YOUR OBJECTIVE
Would you return the lines between the one holding "Where should I click to: Select" and the one holding "Open the Local", inclusive, and only those, exactly as they stand in the listing below?

MATERIAL FOR THE TASK
=== Begin Enclosure ===
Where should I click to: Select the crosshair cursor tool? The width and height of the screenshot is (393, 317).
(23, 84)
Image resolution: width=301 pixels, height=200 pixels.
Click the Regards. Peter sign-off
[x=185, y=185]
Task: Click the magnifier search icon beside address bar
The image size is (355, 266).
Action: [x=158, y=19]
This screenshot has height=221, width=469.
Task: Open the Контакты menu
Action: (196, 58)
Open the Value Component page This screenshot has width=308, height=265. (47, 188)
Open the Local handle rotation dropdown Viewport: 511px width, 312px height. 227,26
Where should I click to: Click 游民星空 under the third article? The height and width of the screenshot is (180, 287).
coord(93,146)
=== End Enclosure ===
=== Begin Enclosure ===
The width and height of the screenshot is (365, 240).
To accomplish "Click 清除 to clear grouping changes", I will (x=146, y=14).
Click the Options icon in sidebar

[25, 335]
=== End Enclosure ===
=== Begin Enclosure ===
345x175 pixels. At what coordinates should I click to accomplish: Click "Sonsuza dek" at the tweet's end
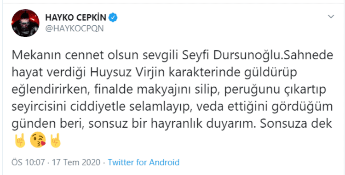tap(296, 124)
=== End Enclosure ===
RESPONSE BELOW
Where should I click to: Select the crosshair cursor tool? The width and height of the screenshot is (393, 317).
(23, 84)
Image resolution: width=301 pixels, height=200 pixels.
Click the Regards. Peter sign-off
[x=185, y=185]
Task: Click the magnifier search icon beside address bar
The image size is (355, 266).
Action: [x=158, y=19]
This screenshot has height=221, width=469.
Task: Open the Контакты menu
Action: (196, 58)
Open the Value Component page This screenshot has width=308, height=265. (47, 188)
Open the Local handle rotation dropdown Viewport: 511px width, 312px height. 227,26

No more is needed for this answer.